- **What the exercise asks**: Gather every line of the items below that contains the string "width", and copy each line in full.

- **Record extracts**:
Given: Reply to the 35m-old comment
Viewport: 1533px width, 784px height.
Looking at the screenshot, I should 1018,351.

==

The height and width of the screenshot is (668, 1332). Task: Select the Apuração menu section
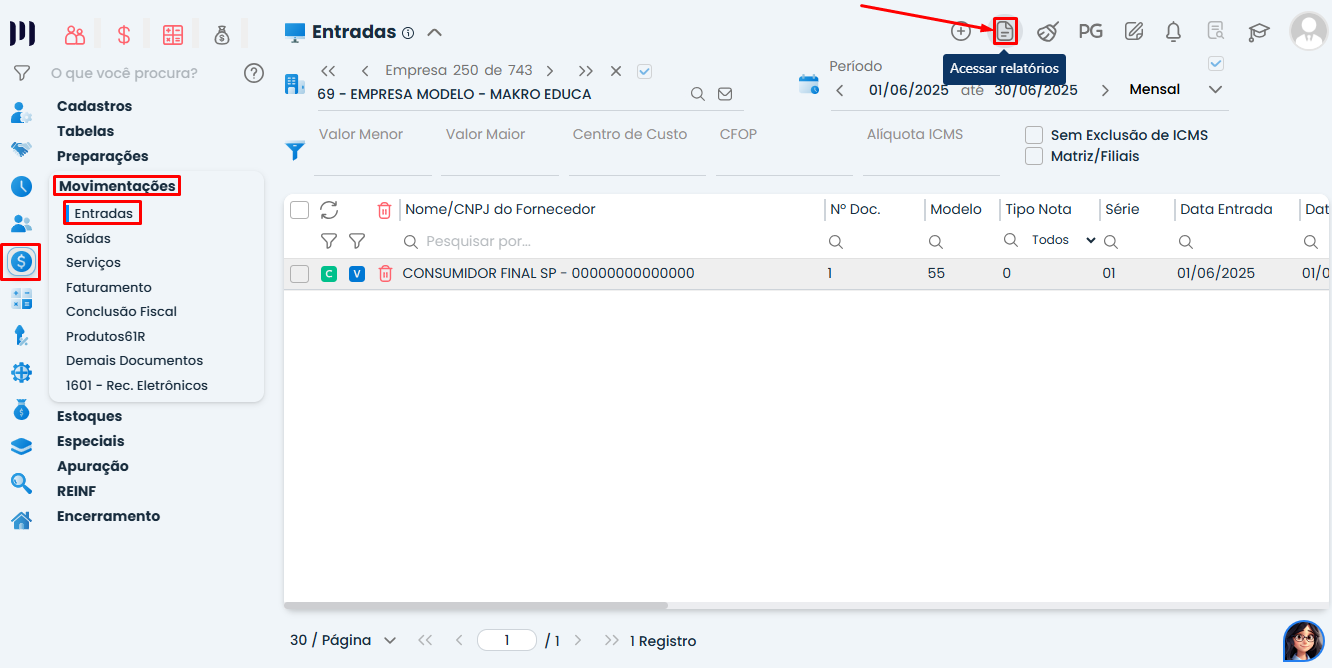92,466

- **Exercise result**:
Viewport: 1533px width, 784px height.
The height and width of the screenshot is (668, 1332). Task: Select the Apuração menu section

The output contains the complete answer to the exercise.